僕の君28
お爺さん「また会ったね。お嬢ちゃん」
さくら「テラジックで受付をしていたお爺さんだ!」
少年「何言ってやがる!こんなのが依頼所にいたら受付け何ていらないだろう…」
管制塔 感知外
警報が鳴り響くスターリップの街をさつきは薄暗い所から眺めていた。
薄暗く、冷たい風がさつきの髪を揺らしている。
さつき(この魔力、不味いな…)
(それにしても久しぶりじゃないか。)
「太陽の代理人」
スターリップ街中
お爺さん「まずは、そのお嬢ちゃんを降ろしたまえよ。」
少年は圧倒的な存在を前にそれでもさくらを離さなかった。
その姿を見たお爺さんは諭すように言った。
お爺さん「分かっているはずだ。君では相手にならない。」
少年「こいつは離さない!絶対に!」
さくら「何で!?」
さくらは驚いて、食いぎみに言った。
さくら「何で私を狙ってんだ!この変態!どこ触ってんだ!」
少年「うるさい!お前は黙ってろ!ブッ!」
目を合わせて怒鳴りあっている二人の内、1人が目にも止まらない速さで吹き飛ばされた。そのあと、さくらは抱えられていた姿勢のまま地面に着地した。
さくら「へっ…?」
さくらは唖然としている。
周りをキョロキョロ見渡していると、建物のコンクリートの壁が少し凹み、その近くに少年が横たわっている。
お爺さん「大丈夫だ。死にはしない。」
さっきまで怒鳴っていた少年は沈黙した。
宙に浮いていたお爺さんは、さくらの元へふわりと着地した。
お爺さん「怪我はないかい?」
さくら「大丈夫…あれ、お爺ちゃんがやったの?…」
さくらは少年の方を指さして言った。
お爺さん「あぁ、ちょっとお仕置きしてやっただけじゃよ。」
お爺さんはフォッフォッフォと独特の笑い声を上げた。
少年が横たわっている所から石が転がり落ちるような音がした。
少年「道理でな…軽かったわけだぜ。
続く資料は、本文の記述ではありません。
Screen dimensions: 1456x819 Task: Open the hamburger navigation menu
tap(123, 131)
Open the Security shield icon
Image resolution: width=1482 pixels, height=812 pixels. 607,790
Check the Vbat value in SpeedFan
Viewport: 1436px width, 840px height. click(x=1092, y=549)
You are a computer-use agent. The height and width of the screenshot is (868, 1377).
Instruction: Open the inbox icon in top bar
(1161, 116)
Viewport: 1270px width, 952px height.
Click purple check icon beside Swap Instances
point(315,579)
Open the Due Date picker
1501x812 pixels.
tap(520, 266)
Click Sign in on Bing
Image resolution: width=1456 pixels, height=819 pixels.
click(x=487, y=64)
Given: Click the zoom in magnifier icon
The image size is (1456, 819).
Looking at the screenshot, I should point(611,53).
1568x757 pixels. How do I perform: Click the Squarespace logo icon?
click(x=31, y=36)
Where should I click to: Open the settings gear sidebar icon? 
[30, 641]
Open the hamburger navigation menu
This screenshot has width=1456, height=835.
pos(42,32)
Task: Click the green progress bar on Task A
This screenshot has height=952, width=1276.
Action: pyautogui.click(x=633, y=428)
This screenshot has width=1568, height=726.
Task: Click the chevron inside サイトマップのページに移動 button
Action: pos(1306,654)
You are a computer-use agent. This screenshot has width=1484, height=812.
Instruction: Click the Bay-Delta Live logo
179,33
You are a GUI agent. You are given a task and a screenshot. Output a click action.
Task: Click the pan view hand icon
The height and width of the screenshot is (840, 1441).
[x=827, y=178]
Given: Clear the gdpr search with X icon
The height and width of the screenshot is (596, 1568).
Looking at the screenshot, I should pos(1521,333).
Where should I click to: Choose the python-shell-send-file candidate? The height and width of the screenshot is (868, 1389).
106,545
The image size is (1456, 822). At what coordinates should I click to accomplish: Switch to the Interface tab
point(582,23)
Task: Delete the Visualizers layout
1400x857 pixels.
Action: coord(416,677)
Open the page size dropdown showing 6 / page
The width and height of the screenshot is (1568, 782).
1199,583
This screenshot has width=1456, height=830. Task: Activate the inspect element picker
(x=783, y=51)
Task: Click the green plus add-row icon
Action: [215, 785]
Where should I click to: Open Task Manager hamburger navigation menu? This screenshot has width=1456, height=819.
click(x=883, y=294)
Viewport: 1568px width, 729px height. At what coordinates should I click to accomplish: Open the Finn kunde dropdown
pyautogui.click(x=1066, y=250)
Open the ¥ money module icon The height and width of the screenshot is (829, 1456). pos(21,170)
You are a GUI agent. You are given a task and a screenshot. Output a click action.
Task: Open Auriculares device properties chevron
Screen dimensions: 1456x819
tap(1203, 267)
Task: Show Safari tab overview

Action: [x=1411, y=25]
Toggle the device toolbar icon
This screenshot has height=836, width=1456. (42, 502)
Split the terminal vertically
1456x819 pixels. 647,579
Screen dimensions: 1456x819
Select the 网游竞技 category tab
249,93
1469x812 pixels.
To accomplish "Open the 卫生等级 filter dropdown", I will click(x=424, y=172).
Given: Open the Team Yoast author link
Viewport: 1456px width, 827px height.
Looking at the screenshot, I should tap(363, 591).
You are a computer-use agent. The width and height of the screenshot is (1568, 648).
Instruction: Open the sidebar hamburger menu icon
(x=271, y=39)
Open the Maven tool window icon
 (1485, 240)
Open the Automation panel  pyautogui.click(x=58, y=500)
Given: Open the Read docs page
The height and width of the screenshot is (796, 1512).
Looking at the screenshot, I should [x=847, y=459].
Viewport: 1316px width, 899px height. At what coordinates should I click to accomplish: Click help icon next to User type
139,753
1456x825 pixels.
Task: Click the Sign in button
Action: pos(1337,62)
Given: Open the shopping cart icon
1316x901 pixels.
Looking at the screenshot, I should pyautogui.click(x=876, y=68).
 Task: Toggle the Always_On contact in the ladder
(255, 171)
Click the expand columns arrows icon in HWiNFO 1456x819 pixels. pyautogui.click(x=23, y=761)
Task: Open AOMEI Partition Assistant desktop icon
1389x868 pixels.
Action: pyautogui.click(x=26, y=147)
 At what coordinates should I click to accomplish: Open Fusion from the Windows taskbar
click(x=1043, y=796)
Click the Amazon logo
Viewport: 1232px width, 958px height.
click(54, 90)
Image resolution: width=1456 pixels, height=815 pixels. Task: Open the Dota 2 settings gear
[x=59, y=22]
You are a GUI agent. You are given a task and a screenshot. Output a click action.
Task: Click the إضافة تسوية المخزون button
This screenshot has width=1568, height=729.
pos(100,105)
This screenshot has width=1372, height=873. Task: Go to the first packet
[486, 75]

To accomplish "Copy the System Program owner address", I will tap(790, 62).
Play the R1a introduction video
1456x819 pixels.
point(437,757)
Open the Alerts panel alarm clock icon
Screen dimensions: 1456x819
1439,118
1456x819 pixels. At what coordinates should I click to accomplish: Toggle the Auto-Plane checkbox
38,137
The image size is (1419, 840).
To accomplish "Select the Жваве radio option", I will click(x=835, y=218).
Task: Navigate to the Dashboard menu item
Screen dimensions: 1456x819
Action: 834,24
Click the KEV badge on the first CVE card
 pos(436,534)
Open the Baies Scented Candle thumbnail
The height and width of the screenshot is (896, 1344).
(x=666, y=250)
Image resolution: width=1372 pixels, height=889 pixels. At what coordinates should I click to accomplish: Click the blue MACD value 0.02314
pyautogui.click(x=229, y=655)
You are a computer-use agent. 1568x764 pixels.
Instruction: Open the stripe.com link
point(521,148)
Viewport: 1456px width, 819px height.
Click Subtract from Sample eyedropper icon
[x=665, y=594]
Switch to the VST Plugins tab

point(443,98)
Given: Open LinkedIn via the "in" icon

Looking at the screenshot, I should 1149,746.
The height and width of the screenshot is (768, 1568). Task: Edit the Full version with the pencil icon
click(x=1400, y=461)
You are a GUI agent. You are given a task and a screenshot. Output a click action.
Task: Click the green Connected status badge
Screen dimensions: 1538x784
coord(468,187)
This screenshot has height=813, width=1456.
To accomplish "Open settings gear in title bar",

」
少年は意識を取り戻し、立ち上がった。
その時、明るい街を覆い尽くすように、暗闇が広がった。
まるでスイカをビニール袋で包むかのように。
そのビニールの持ち手にはさつきがいた。
真っ黒な物質が手から不等号のような形で出ている。
さつき「久しぶりだな。太陽の代理人。ゆうじ」
さつきの声がスターリップを覆う暗闇から響いた。
ゆうじ「ここまで魔力を回復していたか。闇の支配者。さつき。やはりこの娘が狙いだろうが、そうはさせんよ。」
ゆうじの魔力がさらに膨れ上がった。
クルクルと不規則に回っていた輪が、横並びになり、ゆうじを中心に回り始めた。
その時、少年にのみさつきは声を飛ばした。
さつき「きりさめ!早く!戻って!」
きりさめ(少年)は暗闇の中に皇后しく輝くゆうじの姿を呆然と眺めていたが、ハッとして立ち上がり、全速力でその場から退却した。